Another Urban Pest Legend Debunked
By Chris Williams on May 28, 2013.
Question
I just got an email with a link warning about cockroach eggs being found inside drinking straws in the majority of mall restaurants. Can you tell me if this is true? I told my friend it sounded like another one of those urban legends.
Answer
You’re right, it’s wrong. There is no truth to this Internet scare. I had to look it up myself to get the details. A great place to check the authenticity of any of these hoax emails is at Snopes.com. These people research each Internet urban legend and determine whether it has any merit.
The Legend
In this case, the writer found hundreds of tiny black round eggs inside her/his drinking straw after noticing her Sprite had an off-taste. She concluded that they were cockroach eggs. Freaked out, the writer started checking straws at fast food restaurants and found the eggs almost everywhere. Black straws held the most eggs, apparently because cockroaches prefer dark places. The writer says that 80% of mall restaurants use red or black-colored straws so everyone should check their straws before they drink.
Why It’s Not True
We love to scare ourselves and others, so creepy insects and spiders are often the topic of urban legends. There are lots of hints that this story may not be true.
- First of all, cockroach eggs are not tiny, round, black things. They are white and they are always contained inside a brown egg case or capsule that holds about 30 eggs. You never actually see cockroach eggs, just the capsule, which could be a tight fit for a straw.
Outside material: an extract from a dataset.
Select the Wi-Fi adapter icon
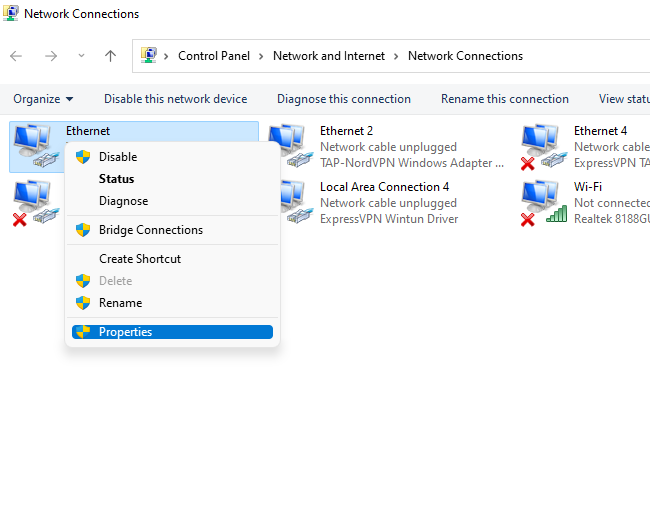This screenshot has height=529, width=650. pyautogui.click(x=540, y=202)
- The German cockroach, the most common cockroach found in restaurants in this country, does not abandon her eggs. She carries her egg case with her until just before it hatches. So, at any one time, most egg cases would be with the female roaches, not deposited in large numbers anywhere.
- Of all the places where cockroaches could hide or lay eggs in a restaurant, drinking straws would not be high on the list. Cockroaches like dark, secluded, quiet places that are also warm. A dispenser of drinking straws on a counter that is constantly disturbed wouldn’t be a likely place to find roaches or their eggs.
- Finally, there are the little details that just don’t make sense. Why would the straw’s color matter? Even white drinking straws are opaque, letting little light through. And how many places use black drinking straws anyway?
According to Snopes.com, this urban legend was first spotted in 2008 and initially took place in a restaurant in the Philippines. It has resurfaced often since then with slightly different facts each time. Snopes concludes that this Internet tale is false, and states “while the writer of the piece might have encountered dark flecks of something in a drinking straw (and we’re doubtful even of that), those dark flecks wouldn’t have been cockroach eggs.”